*BRIEF*
Lines from the one containing "Image resolution: width=1024" through the end of the data are to be returned exactly, and no others.

Stored entries
----
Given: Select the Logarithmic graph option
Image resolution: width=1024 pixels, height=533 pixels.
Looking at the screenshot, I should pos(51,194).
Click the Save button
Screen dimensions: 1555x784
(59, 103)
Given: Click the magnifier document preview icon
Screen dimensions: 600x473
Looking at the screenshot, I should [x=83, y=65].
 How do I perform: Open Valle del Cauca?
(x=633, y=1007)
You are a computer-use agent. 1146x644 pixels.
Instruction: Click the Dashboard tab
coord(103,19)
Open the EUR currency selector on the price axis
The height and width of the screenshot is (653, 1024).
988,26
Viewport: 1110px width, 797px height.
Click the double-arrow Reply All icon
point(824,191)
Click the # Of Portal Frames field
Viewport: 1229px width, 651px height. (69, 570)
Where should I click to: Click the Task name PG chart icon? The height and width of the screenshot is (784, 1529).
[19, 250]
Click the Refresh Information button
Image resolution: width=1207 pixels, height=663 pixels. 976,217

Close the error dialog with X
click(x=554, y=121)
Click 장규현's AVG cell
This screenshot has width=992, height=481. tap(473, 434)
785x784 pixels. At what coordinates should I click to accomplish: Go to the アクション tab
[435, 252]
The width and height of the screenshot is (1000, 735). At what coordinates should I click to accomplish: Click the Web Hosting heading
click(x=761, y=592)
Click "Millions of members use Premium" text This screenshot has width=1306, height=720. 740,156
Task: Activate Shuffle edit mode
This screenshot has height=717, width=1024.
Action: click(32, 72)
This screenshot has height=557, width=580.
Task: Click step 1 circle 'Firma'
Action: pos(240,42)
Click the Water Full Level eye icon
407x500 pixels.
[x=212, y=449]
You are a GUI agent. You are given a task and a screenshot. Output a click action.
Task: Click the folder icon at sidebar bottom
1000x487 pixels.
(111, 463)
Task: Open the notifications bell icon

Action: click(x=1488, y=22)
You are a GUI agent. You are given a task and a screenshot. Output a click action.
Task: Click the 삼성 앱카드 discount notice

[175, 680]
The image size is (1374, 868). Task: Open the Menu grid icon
----
*SOLUTION FOR THIS TASK*
Image resolution: width=1024 pixels, height=533 pixels.
Looking at the screenshot, I should pos(51,194).
Click the Save button
Screen dimensions: 1555x784
(59, 103)
Given: Click the magnifier document preview icon
Screen dimensions: 600x473
Looking at the screenshot, I should [x=83, y=65].
 How do I perform: Open Valle del Cauca?
(x=633, y=1007)
You are a computer-use agent. 1146x644 pixels.
Instruction: Click the Dashboard tab
coord(103,19)
Open the EUR currency selector on the price axis
The height and width of the screenshot is (653, 1024).
988,26
Viewport: 1110px width, 797px height.
Click the double-arrow Reply All icon
point(824,191)
Click the # Of Portal Frames field
Viewport: 1229px width, 651px height. (69, 570)
Where should I click to: Click the Task name PG chart icon? The height and width of the screenshot is (784, 1529).
[19, 250]
Click the Refresh Information button
Image resolution: width=1207 pixels, height=663 pixels. 976,217

Close the error dialog with X
click(x=554, y=121)
Click 장규현's AVG cell
This screenshot has width=992, height=481. tap(473, 434)
785x784 pixels. At what coordinates should I click to accomplish: Go to the アクション tab
[435, 252]
The width and height of the screenshot is (1000, 735). At what coordinates should I click to accomplish: Click the Web Hosting heading
click(x=761, y=592)
Click "Millions of members use Premium" text This screenshot has width=1306, height=720. 740,156
Task: Activate Shuffle edit mode
This screenshot has height=717, width=1024.
Action: click(32, 72)
This screenshot has height=557, width=580.
Task: Click step 1 circle 'Firma'
Action: pos(240,42)
Click the Water Full Level eye icon
407x500 pixels.
[x=212, y=449]
You are a GUI agent. You are given a task and a screenshot. Output a click action.
Task: Click the folder icon at sidebar bottom
1000x487 pixels.
(111, 463)
Task: Open the notifications bell icon

Action: click(x=1488, y=22)
You are a GUI agent. You are given a task and a screenshot. Output a click action.
Task: Click the 삼성 앱카드 discount notice

[175, 680]
The image size is (1374, 868). Task: Open the Menu grid icon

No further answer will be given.